## Given problem
In the listing, rewrite the stretch from the line containing "414x896 pixels. How" through the line containing "[x=320, y=42]" with "screenshot" changed to "screen capture" and everything else left as is. Leave the pictures out of your answer.

***** Available records *****

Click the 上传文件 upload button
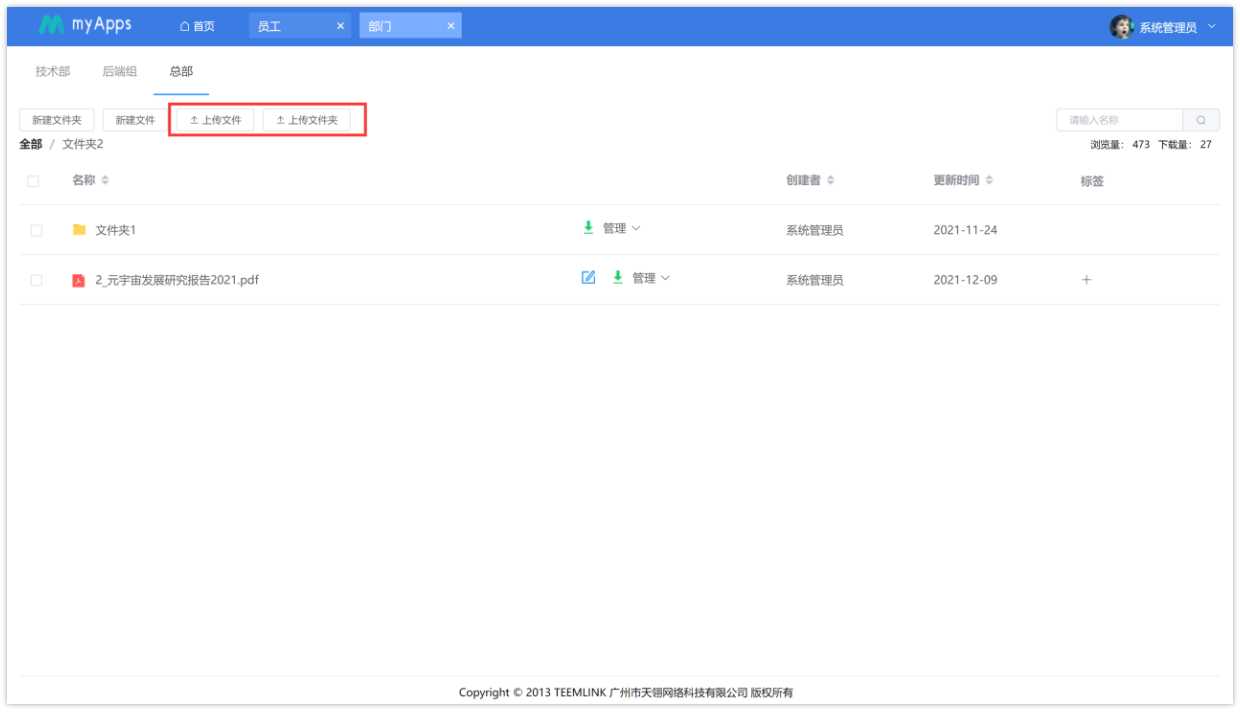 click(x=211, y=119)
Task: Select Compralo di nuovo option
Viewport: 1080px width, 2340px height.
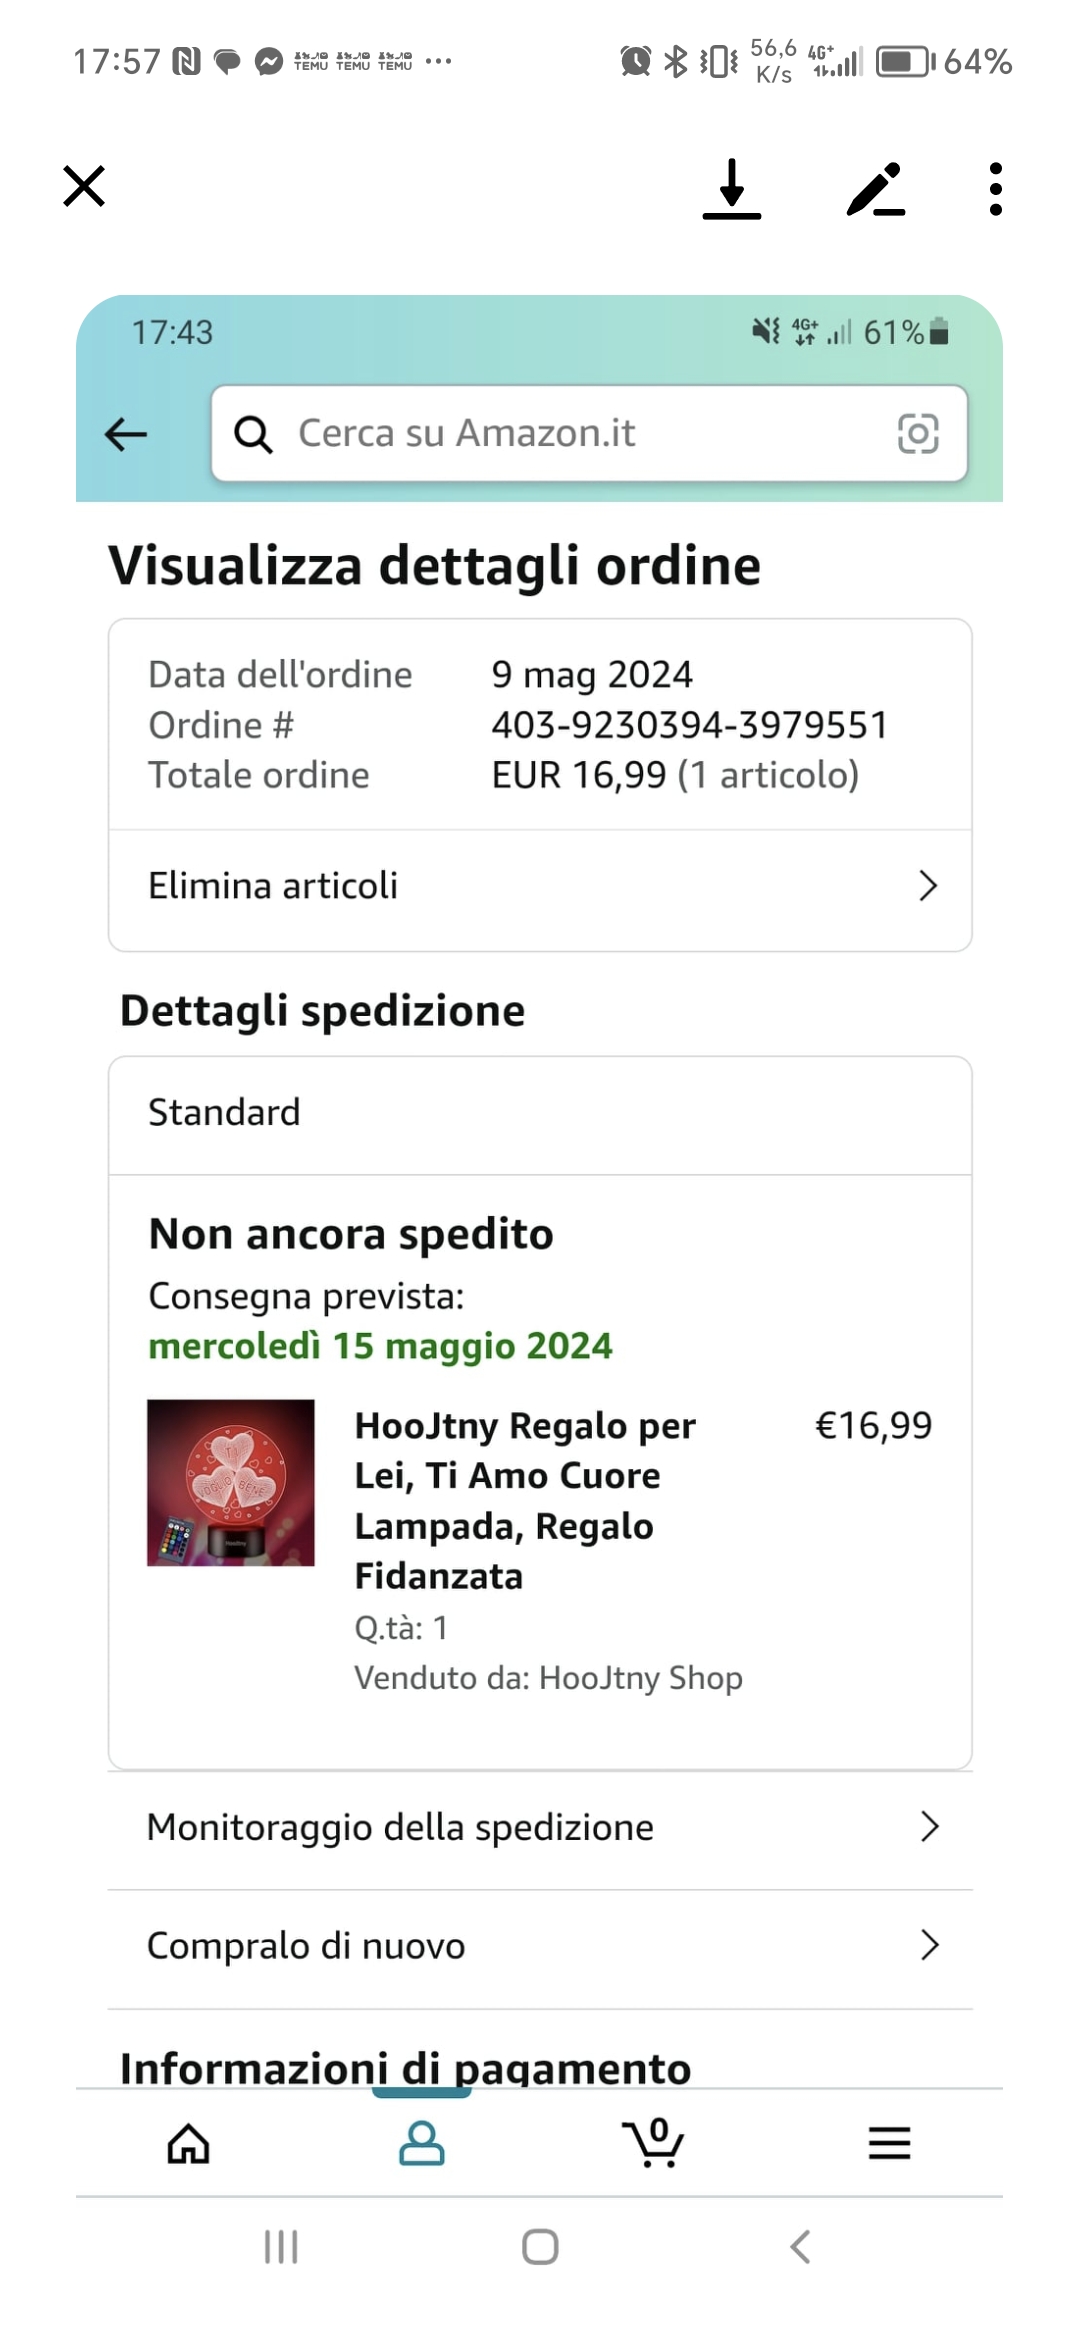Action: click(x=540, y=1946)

*****
***** Available records *****

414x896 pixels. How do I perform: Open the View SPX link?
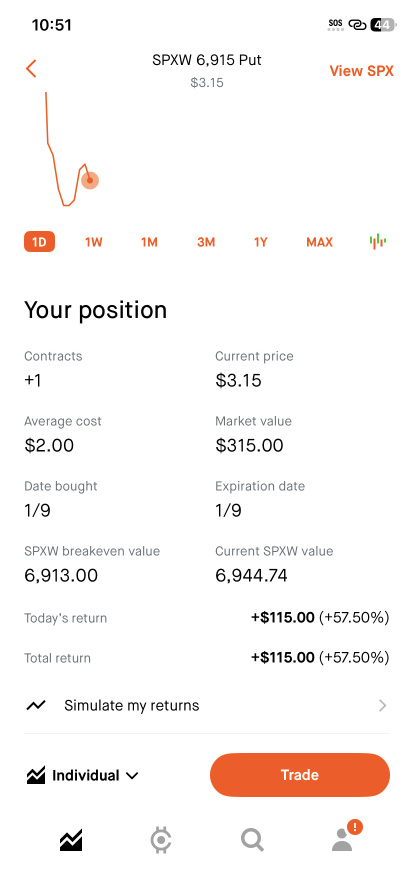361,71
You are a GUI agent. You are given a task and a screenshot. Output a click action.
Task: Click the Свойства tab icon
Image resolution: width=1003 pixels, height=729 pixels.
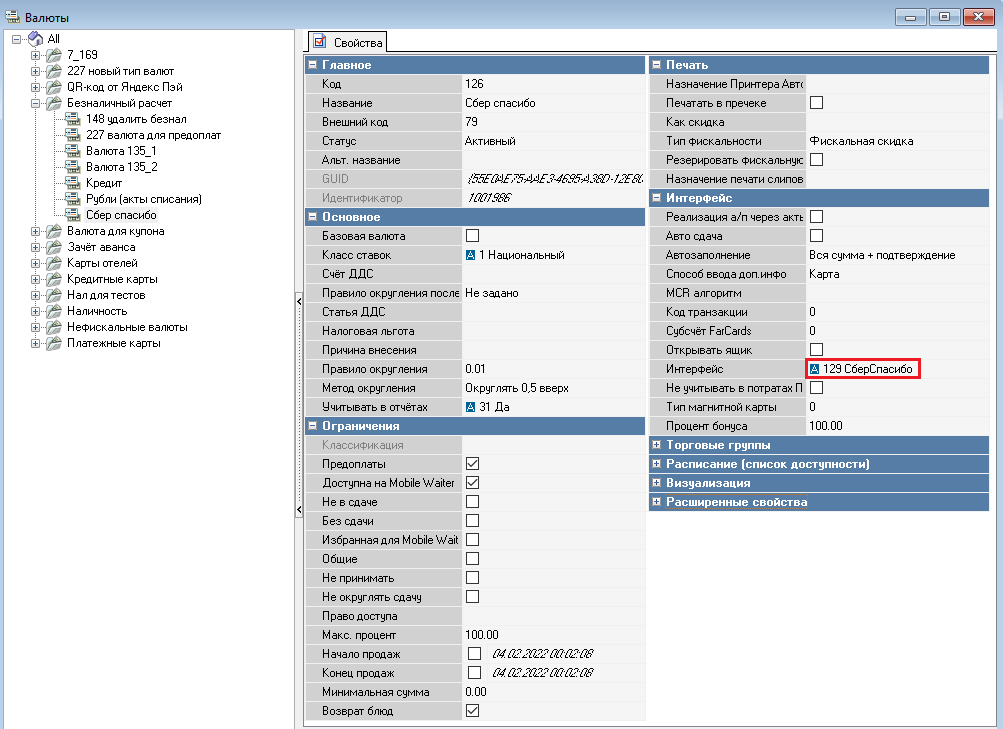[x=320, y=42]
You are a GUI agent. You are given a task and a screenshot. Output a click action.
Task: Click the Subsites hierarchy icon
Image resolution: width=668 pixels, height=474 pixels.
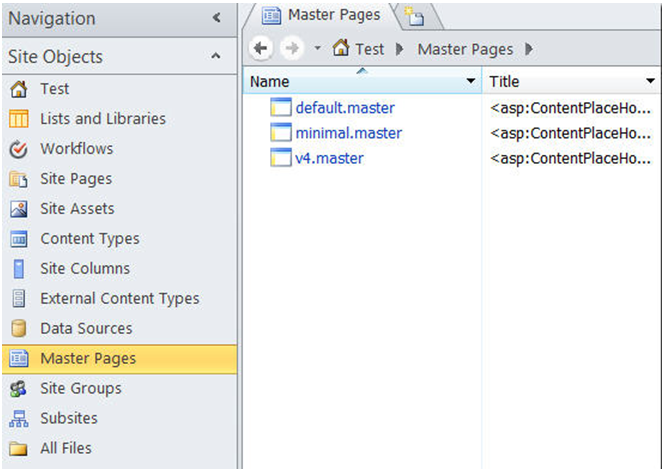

*****
***** Available records *****

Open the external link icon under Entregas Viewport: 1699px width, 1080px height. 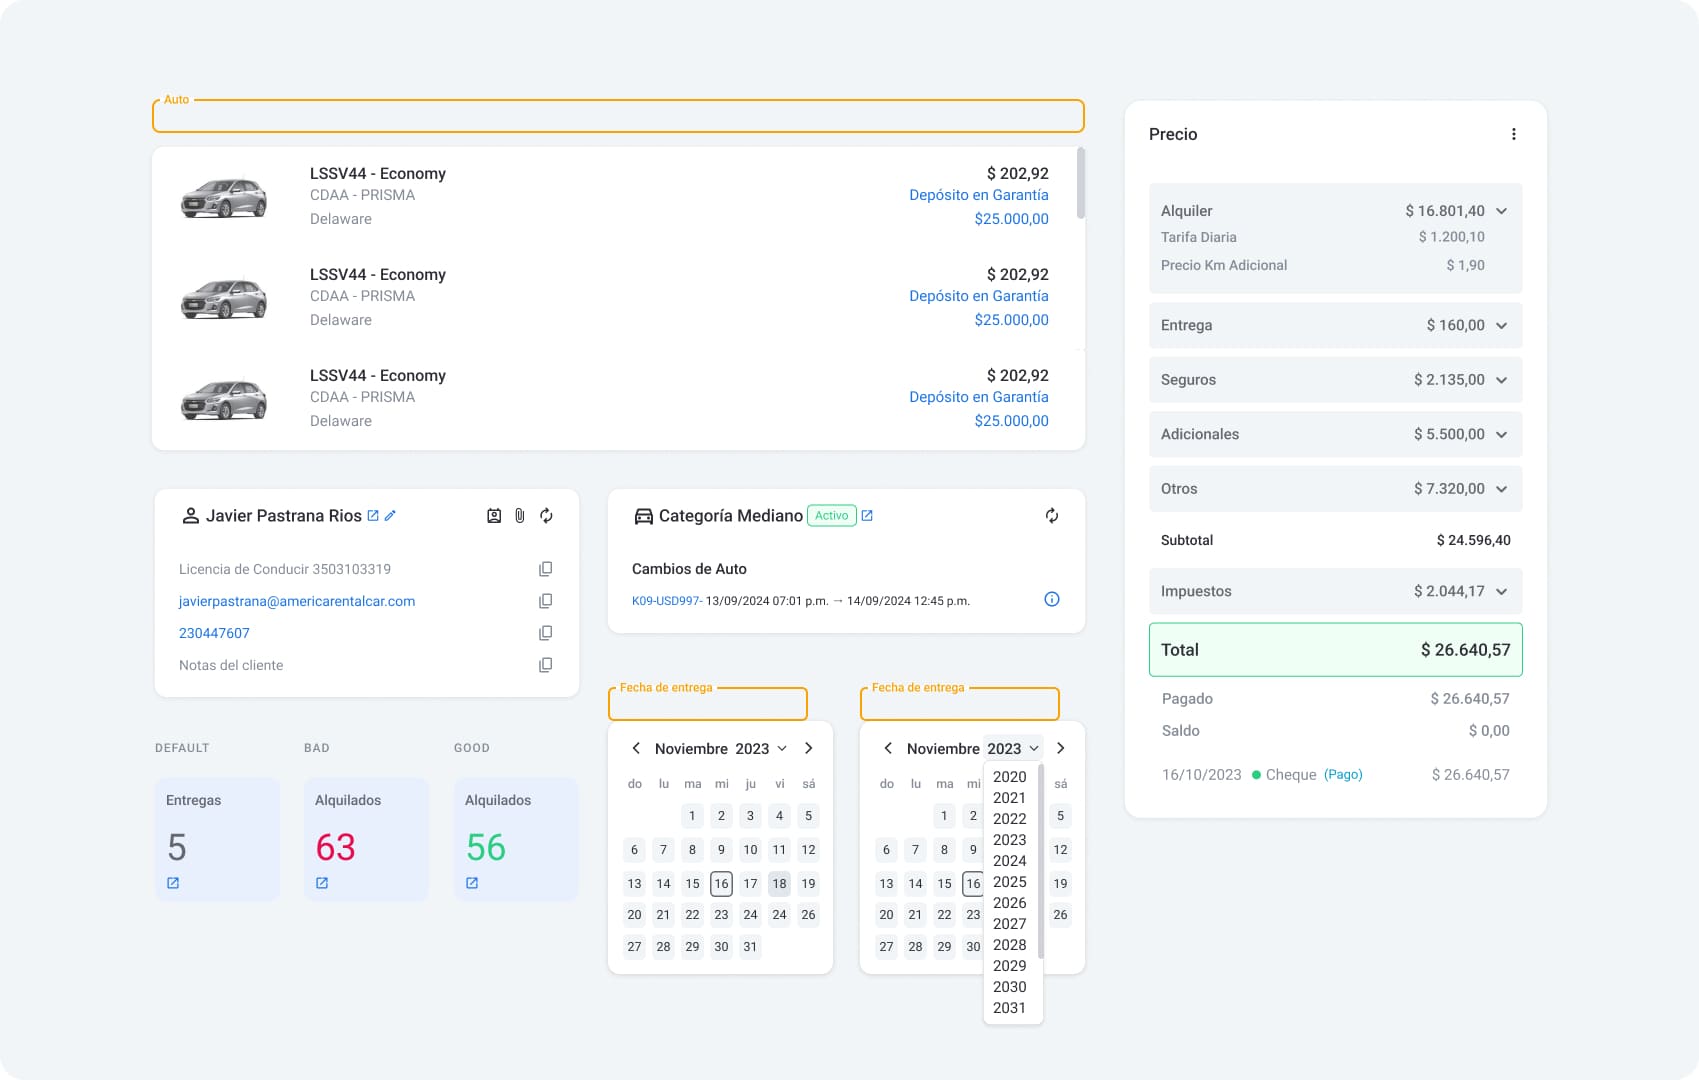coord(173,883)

*****

## Response below
414x896 pixels. How do I perform: Open the View SPX link?
361,71
You are a GUI agent. You are given a task and a screen capture. Output a click action.
Task: Click the Свойства tab icon
Image resolution: width=1003 pixels, height=729 pixels.
[x=320, y=42]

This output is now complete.